• _Work item_
The string "Given" may appear in lines of the listing. Report each line where it does.

═══ Information provided

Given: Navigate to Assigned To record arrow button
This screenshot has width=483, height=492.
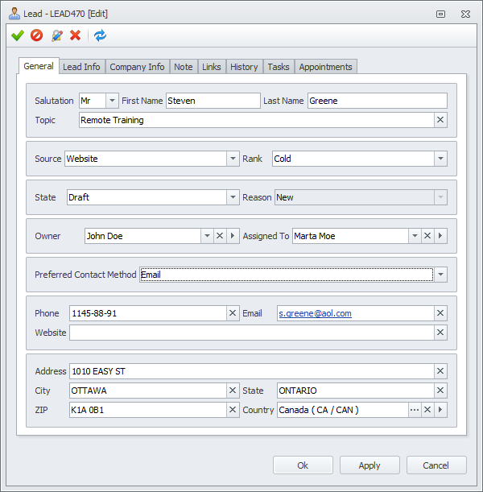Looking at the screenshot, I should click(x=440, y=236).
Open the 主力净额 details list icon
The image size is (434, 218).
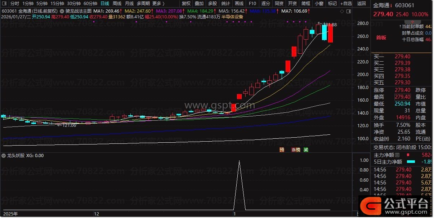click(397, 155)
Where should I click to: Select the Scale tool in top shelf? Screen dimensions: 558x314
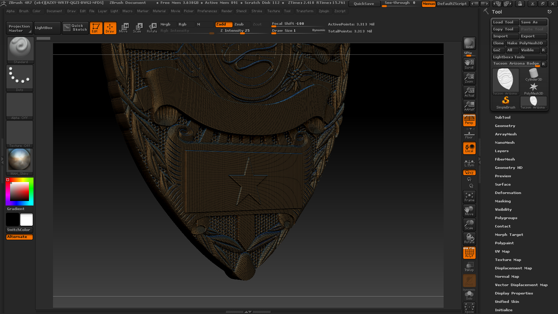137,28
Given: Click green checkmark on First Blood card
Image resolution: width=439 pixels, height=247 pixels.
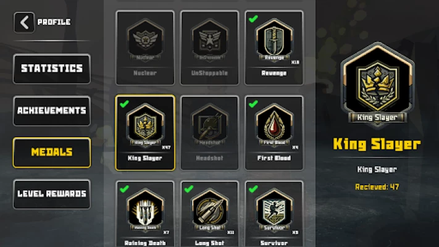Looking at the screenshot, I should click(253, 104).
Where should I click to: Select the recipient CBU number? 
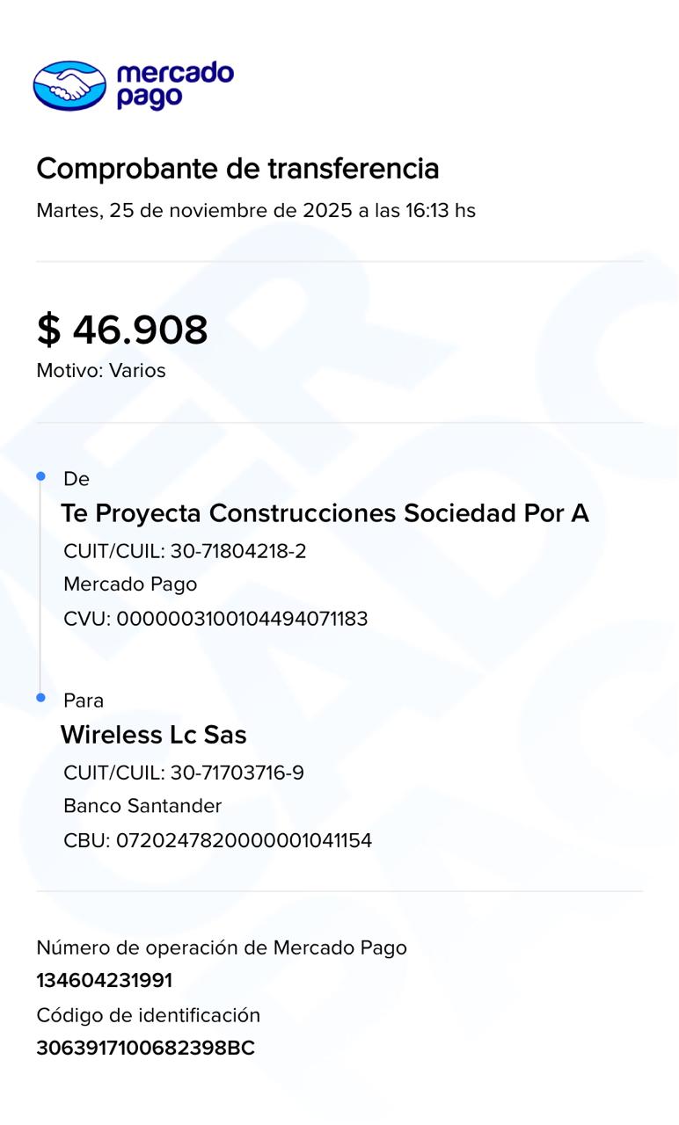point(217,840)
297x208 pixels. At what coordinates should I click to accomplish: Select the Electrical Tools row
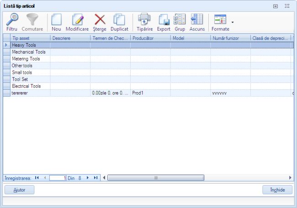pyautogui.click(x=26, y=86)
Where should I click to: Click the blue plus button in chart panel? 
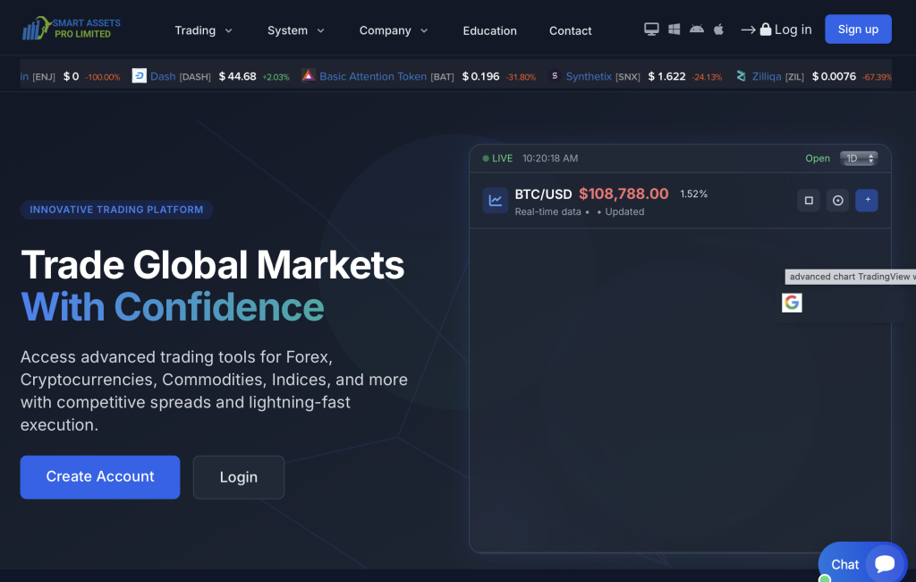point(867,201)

══════
═══ Information provided

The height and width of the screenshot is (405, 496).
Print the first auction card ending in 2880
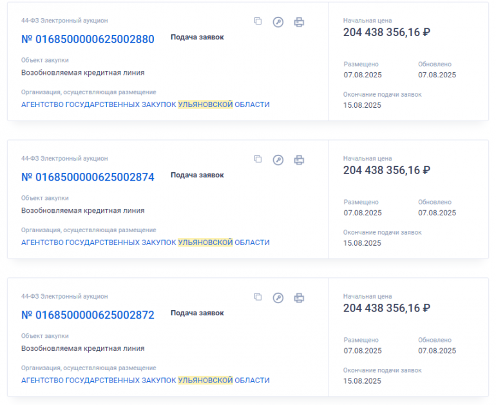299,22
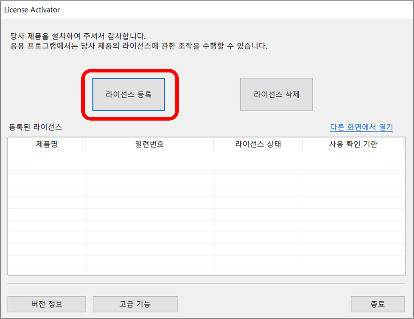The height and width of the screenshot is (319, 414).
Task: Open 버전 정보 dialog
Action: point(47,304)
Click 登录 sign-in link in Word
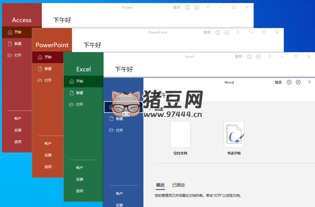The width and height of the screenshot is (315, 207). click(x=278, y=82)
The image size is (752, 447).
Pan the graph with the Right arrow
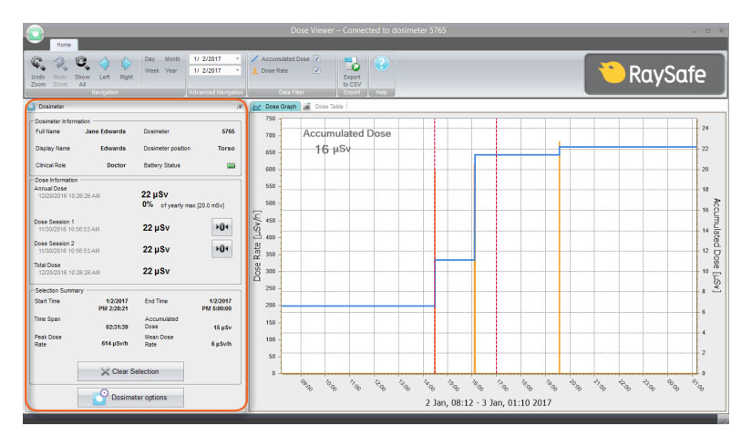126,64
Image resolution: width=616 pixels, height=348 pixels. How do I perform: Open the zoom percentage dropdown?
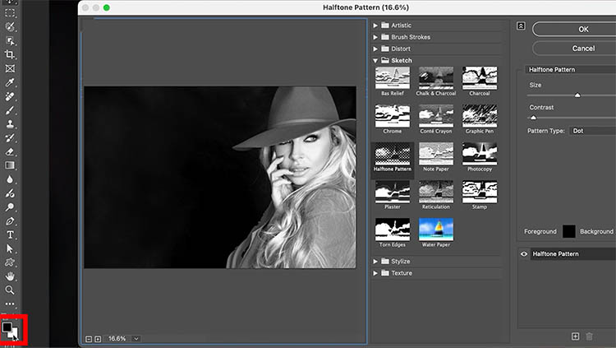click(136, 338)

══════
═══ Information provided

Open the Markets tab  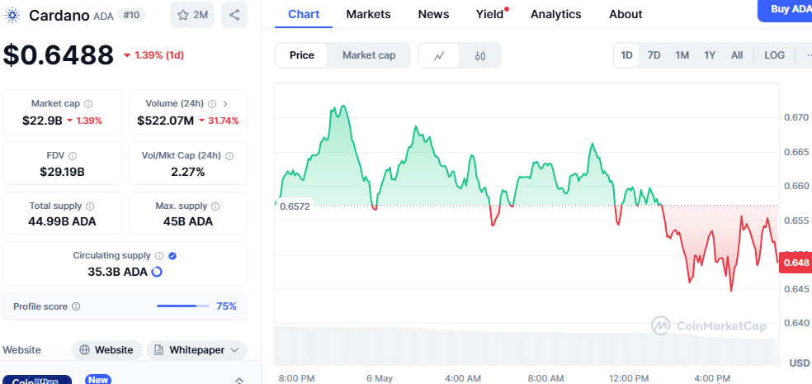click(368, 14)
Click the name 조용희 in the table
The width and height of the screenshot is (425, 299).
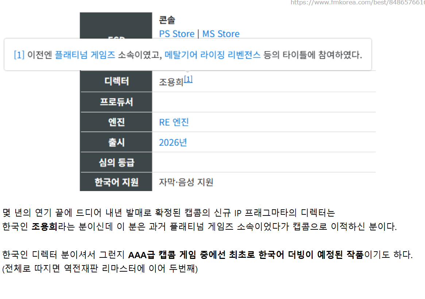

══════

• _Response below_
Given: Navigate to Assigned To record arrow button
Given: Click green checkmark on First Blood card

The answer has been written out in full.